The flight from Tokyo to JFK was nicely uneventful. I continued to luxuriate in my enormous blanket and pillow. On this second flight I even got one of the small economy-sized pillows as well, as if they were looking to bolster my schadenfreude. I slept for the first six hours of the flight, read a disappointing Marukami novel on my Kindle, watched a documentary about a very silly trail race and another about sugar, and waited to arrive in New York.

The last time I came through JFK, I remember it being a smooth experience, although I had been vomiting constantly for the three hours leading up to my arrival, so perhaps my perception was off. This time was a much more frustrating experience: over an hour to clear Immigration. They had a vaguely chaotic queue that weaved around through a huge hall, and lots of places for people to shout in English at people newly arrived from Foreignland. (That seems to be one thing that people in US airports love more than anything else: shouting at very small, very old people who clearly don’t understand English.)

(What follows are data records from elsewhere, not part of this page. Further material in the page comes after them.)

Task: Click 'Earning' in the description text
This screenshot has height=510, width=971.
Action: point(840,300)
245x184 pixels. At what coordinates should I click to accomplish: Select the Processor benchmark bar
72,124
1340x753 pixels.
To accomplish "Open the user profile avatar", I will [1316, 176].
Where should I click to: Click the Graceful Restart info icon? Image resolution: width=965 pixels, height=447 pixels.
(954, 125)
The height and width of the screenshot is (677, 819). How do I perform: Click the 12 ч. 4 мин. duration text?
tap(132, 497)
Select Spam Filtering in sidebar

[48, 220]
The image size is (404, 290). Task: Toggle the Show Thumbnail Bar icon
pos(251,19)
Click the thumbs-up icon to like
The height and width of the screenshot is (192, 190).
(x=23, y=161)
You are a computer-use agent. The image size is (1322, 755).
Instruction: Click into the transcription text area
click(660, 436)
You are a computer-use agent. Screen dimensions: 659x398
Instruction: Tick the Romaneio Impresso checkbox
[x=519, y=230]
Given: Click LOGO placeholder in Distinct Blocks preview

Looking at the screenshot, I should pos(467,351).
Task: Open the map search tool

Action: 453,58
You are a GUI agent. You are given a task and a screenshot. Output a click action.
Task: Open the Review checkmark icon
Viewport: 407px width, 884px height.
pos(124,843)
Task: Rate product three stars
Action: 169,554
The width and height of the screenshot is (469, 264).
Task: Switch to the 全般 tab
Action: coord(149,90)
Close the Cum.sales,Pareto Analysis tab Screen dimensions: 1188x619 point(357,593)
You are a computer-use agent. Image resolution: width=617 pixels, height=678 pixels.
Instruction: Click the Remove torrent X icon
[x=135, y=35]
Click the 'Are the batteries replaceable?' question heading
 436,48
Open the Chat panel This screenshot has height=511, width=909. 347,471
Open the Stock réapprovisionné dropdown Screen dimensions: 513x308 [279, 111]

This time round, you queued for an hour to get to an automated passport machine, which then printed a receipt, which you joined another queue for a man to look at your passport, and then after that, you fetched your luggage and then joined another queue for another man to look at your passport. Sometimes, the US fills like it may be afflicted by a Soviet-style campaign for full employment.

I got my bag, and was walking to the taxi stand when a man came up to me asking if I wanted a taxi. I admired his chutzpah, because he accosted me right by a sign warning against taxi touts. Still, remembering an interminable queue the last time I was here, I followed him to the car park, where he told me it would be $125 and two hours to get to Manhattan. To make it look official, he had a little booklet printed up with prices; it was about the size of a cheap paperback novel, and looked about twenty years old, so perhaps at least the scammers aren’t keeping up with inflation.

I told him the fixed fare for a taxi was about $55, he said it would be $89 plus tolls in a real taxi, and then I declined his services and walked back to the taxi rank. He didn’t seem that upset; I can only assume he has a healthy stream of marks arriving to prey on.

There was hardly any queue for a real taxi ($52 + tolls) so off I went, and here I am now, sat in ghastly traffic, wondering again why there isn’t a fast train into town…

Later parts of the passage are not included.